Democrats introduced the Choose Medicare Act in June 2025, proposing a Medicare Part E public option available through ACA marketplaces. This isn't pie-in-the-sky legislation; it's a serious proposal that would let Americans buy into Medicare coverage with existing ACA subsidies applicable.

For Oscar, this represents a generational opportunity. The company has built its entire infrastructure around digital distribution through government exchanges. Its technology stack, consumer engagement tools, and proven ability to operate profitably in individual markets position it perfectly for a world where millions more Americans shop for coverage through public marketplaces. Conservative estimates suggest the addressable market could triple if public option legislation passes.

Valuation discussion

Oscar trades at just 14 times projected 2027 earnings -- a bargain for a company growing revenue in the high double digits annually. Still, context matters. The stock's $4.8 billion market cap represents less than 50% of the company's current annual revenue. Traditional insurers with far lower growth rates trade at similar or higher multiples.

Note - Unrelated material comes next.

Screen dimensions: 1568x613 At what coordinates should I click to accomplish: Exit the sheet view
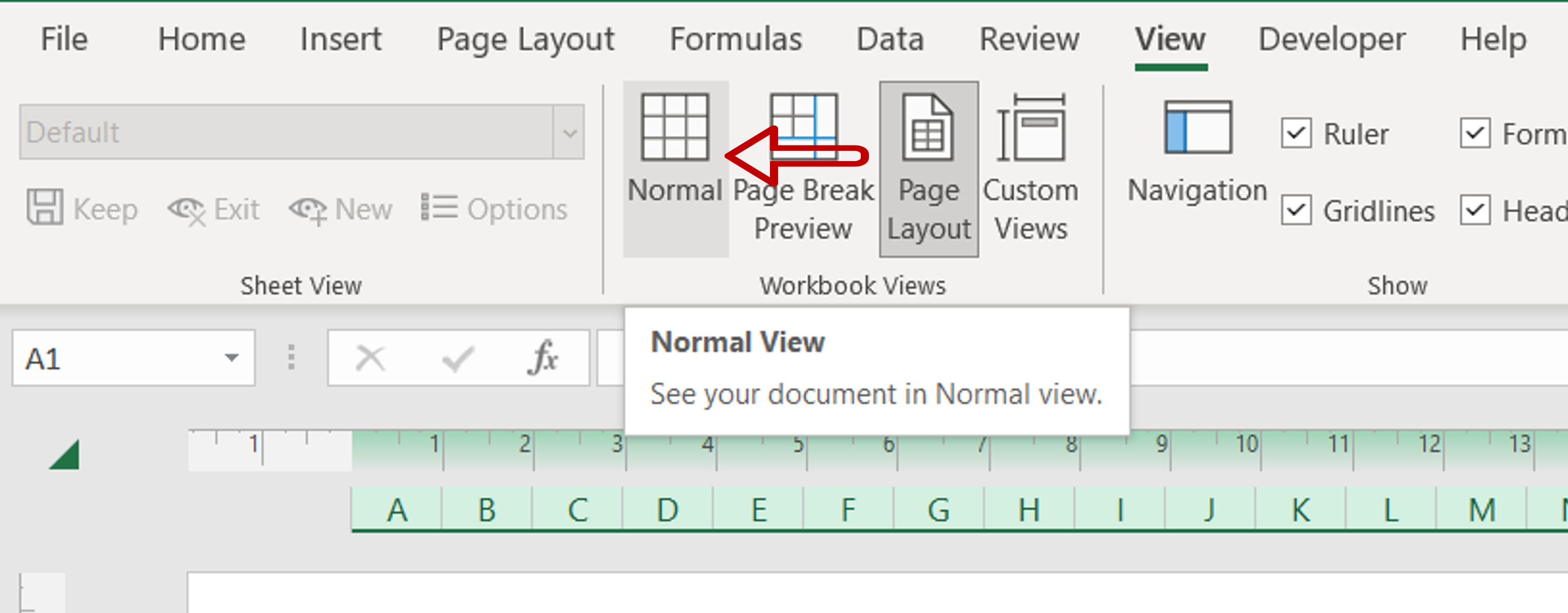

If Medicare Part E becomes reality, Oscar's addressable market multiplies overnight.

The bear case focuses on customer complaints, narrow networks, and technology implementation challenges. Fair points. But betting against Oscar means betting that Americans will continue accepting the status quo in health insurance -- poor service, opaque pricing, and zero innovation. That seems like a losing wager in an industry ripe for disruption.

Time to buy?

At current levels, the risk-reward equation strongly favors buyers. The public option catalyst could transform Oscar from a $5 billion company to perhaps a $15 billion one within 18 months. But even without Medicare Part E, the investment case remains compelling: 42% revenue growth, expanding margins, and a technology platform that's winning enterprise clients despite early hiccups.

The market is pricing Oscar like a traditional insurer when it's a technology company that happens to sell insurance. That disconnect creates opportunity. While Wall Street waits for more proof, smart money recognizes that healthcare's digital transformation has already begun -- and Oscar owns the operating system.

For investors seeking a contrarian play on the future of American healthcare, the setup is clear: a profitable, high-growth insurtech company trading at value multiples, with multiple expansion catalysts on the horizon. The combination of operational improvements, technology validation, and potential regulatory tailwinds makes Oscar worth serious consideration at these levels.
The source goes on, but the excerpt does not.